Activity => Continue the piece on philanthropy and California's PATH capacity fund from where it stops.

Where philanthropy comes in
Two jobs. Both are things no contract will ever pay for.
1. The neighbors with no payer
Since January 2026, adults without satisfactory immigration status cannot newly enroll in full-scope Medi-Cal. There is no plan to bill, no code to submit, no market price for a patient with no payer. Every hour we spend with them is an hour nobody reimburses. That is not a gap in our model. That is the reason we exist. Donations pay for it, and nothing else will.
2. The cost of getting to the starting line
Contracts pay you for work you are already able to do. Someone has to pay for becoming able — hiring the first cohort, training them to certification, building the systems that let us bill at all. California built a $1.85 billion fund to do exactly this for organizations like ours. It is closing. See below. Philanthropy is now that bridge.
The state capacity fund, and where it stands
California’s Providing Access and Transforming Health (PATH) initiative is a five-year, $1.85 billion program whose entire purpose was helping community organizations build the staff, training, and billing infrastructure needed to contract with Medi-Cal plans. It is the single best-fitting funding source that has ever existed for what we are building.

Data provided =>
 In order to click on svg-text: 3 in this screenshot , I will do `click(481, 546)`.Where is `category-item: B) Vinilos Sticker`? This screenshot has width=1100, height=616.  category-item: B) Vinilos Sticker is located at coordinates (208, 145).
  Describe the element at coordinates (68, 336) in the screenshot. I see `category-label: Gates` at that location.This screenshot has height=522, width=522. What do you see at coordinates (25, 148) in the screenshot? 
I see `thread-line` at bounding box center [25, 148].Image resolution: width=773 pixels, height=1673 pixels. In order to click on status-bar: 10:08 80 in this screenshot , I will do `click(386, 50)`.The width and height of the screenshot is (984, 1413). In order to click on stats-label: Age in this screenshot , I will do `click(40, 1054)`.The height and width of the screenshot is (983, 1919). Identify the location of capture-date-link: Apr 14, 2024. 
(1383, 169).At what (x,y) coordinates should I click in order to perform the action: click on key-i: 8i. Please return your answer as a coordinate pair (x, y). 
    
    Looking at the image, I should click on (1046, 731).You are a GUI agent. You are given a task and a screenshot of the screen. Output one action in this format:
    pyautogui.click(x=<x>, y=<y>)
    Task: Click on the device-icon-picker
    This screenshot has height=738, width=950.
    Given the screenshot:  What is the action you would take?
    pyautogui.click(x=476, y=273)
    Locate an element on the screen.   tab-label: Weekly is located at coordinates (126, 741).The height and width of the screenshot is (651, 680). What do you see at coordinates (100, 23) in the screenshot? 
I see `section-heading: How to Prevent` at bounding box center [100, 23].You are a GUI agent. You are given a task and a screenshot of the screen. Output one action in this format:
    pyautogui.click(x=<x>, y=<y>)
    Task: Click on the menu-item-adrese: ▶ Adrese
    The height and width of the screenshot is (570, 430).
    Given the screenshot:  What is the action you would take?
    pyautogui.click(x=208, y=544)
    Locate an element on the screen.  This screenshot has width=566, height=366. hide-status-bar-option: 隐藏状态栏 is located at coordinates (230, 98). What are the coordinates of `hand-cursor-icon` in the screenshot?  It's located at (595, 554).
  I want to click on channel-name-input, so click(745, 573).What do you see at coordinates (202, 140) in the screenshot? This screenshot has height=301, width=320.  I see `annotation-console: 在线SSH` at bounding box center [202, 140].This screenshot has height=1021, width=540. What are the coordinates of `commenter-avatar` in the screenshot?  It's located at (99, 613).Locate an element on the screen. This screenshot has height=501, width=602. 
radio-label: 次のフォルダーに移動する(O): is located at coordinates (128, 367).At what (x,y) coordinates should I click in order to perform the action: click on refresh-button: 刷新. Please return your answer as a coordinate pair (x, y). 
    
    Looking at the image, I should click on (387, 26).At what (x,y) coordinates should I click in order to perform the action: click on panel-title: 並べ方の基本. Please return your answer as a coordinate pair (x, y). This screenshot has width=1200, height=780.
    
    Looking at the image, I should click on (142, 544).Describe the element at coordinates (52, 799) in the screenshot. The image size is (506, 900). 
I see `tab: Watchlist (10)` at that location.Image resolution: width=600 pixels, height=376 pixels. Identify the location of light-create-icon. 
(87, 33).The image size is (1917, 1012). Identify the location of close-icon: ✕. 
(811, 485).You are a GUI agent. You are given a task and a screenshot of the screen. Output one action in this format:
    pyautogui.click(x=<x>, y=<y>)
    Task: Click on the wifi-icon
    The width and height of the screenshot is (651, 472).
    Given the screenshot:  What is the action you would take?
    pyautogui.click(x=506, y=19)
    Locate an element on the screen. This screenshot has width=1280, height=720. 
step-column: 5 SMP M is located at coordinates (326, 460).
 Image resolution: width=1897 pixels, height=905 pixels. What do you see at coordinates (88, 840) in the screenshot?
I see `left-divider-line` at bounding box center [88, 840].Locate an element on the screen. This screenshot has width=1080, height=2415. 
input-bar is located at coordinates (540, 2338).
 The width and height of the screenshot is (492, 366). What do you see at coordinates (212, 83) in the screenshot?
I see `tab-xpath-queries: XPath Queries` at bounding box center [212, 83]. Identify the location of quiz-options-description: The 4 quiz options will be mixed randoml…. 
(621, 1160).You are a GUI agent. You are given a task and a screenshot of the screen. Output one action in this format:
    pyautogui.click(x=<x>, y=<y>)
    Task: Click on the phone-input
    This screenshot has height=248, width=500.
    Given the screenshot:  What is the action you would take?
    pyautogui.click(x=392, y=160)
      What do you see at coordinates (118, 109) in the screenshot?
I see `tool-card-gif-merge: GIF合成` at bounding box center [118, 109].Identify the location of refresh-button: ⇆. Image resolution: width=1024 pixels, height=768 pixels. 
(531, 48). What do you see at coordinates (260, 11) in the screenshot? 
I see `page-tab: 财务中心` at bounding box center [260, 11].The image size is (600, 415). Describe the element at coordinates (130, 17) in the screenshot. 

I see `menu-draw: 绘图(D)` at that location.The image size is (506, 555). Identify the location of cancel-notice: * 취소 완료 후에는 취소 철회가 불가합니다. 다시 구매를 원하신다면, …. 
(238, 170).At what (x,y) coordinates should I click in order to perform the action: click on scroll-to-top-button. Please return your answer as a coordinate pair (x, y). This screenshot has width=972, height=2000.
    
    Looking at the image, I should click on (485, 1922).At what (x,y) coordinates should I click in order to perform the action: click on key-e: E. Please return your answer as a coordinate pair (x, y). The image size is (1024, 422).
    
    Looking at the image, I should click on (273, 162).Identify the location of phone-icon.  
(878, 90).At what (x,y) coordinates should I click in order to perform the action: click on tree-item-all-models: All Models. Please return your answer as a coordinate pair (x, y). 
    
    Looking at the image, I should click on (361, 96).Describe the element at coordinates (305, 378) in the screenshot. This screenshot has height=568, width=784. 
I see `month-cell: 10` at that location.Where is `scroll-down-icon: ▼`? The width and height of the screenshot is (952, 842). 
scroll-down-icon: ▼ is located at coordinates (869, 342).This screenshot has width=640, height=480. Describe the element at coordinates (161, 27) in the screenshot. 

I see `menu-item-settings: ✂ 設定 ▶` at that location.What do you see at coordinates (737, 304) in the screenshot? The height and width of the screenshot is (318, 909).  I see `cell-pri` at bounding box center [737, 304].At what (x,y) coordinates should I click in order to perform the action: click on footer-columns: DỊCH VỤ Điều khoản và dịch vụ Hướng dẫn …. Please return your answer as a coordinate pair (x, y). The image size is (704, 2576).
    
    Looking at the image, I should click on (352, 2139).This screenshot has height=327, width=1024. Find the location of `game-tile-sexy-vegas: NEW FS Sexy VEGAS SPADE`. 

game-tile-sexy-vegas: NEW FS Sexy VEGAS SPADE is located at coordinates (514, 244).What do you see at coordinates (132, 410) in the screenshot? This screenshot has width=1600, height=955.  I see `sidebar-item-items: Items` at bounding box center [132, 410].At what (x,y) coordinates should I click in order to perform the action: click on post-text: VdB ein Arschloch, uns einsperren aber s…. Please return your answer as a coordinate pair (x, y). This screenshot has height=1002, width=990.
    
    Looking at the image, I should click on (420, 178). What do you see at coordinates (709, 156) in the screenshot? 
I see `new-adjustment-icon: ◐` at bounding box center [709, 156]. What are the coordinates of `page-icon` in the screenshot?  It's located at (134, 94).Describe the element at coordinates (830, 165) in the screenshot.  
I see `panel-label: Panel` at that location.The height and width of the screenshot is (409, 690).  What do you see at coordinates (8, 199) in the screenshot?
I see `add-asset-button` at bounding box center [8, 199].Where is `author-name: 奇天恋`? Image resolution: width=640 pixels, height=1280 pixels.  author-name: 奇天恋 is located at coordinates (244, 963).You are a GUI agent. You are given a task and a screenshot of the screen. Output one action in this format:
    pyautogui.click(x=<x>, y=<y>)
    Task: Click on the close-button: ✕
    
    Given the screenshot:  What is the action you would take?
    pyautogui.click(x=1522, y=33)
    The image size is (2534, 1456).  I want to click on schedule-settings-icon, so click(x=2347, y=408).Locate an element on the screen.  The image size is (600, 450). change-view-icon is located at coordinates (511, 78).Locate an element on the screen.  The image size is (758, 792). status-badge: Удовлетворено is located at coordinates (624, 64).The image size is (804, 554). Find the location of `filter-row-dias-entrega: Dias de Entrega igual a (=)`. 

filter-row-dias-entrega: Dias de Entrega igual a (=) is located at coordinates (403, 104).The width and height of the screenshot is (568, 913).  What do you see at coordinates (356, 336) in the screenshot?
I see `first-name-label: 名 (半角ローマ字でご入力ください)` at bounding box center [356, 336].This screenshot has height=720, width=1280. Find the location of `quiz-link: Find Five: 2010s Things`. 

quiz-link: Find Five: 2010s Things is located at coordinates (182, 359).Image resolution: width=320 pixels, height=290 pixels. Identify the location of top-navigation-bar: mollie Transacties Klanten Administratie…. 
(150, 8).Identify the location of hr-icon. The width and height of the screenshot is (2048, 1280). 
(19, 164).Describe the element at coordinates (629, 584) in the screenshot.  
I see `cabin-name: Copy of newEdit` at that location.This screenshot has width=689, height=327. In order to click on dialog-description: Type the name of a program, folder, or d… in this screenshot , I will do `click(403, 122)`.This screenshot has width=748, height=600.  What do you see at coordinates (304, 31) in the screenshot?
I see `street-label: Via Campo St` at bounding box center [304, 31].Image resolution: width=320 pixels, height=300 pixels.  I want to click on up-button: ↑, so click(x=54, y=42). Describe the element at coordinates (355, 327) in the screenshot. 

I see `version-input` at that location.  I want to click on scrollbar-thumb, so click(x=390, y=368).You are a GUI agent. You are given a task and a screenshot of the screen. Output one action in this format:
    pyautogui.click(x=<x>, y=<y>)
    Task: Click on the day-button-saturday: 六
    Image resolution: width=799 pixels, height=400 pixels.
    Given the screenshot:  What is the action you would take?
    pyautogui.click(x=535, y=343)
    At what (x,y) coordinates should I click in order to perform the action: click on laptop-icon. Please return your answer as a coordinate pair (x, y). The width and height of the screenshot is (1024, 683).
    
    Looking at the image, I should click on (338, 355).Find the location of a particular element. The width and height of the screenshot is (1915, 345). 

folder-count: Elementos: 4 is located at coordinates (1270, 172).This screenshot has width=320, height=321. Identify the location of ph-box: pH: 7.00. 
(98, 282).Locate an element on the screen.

Output for this exercise =>
We missed it. That is not a worry — it is confirmed. As of July 1, 2026, the state is no longer accepting applications for the program. The final round of capacity grants was awarded in November 2025 — roughly $145.5 million to 153 organizations — and those funds are limited to a single year, 2026, to spend down existing awards. The state intends to sunset PATH as part of the broader Medi-Cal renewal; the current authorization runs through December 31, 2026.
The door closed two weeks before we wrote this page. We are not going to pretend otherwise.
What we are doing about it:
- Watching for a successor, not waiting for one. The Medi-Cal renewal is still being negotiated. If something replaces PATH, we will apply the week it opens and say so here. We are not building a plan on the hope that it does.
- Renting capacity instead of building it. If there is no capacity grant, we do not need to construct our own billing infrastructure. We can deliver as a subcontractor under an established provider who already has it. Slower, smaller, and entirely possible without capital.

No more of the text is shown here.